§ **TASK PROMPT**
Reproduce verbatim the lines starting at the line that contains "You are a GUI" and ending at the line that contains "coord(870,104)", both included, and nothing else from the records.

§ **MATERIAL FOR THIS EXERCISE**
□ □ □

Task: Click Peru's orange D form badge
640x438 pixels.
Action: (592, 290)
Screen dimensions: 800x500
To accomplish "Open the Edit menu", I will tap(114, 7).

□ □ □

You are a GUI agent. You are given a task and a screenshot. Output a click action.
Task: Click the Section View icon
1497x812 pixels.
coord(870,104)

□ □ □

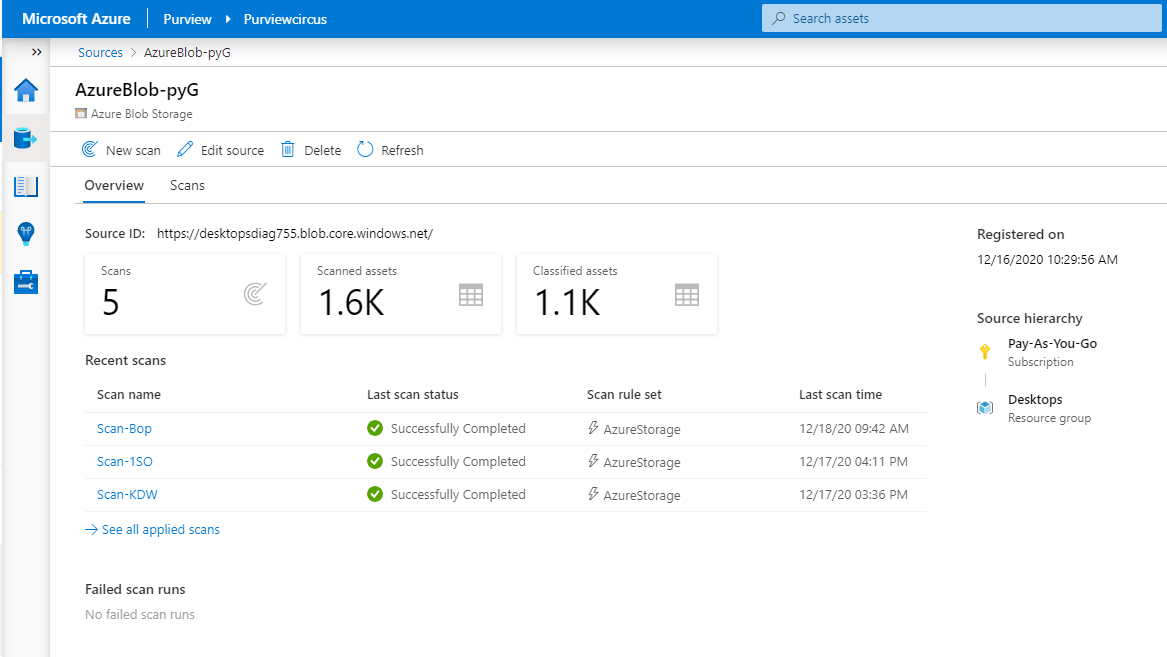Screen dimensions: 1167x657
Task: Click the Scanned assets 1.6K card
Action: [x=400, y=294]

□ □ □

§ **FINAL ANSWER**
You are a GUI agent. You are given a task and a screenshot. Output a click action.
Task: Click the Section View icon
1497x812 pixels.
coord(870,104)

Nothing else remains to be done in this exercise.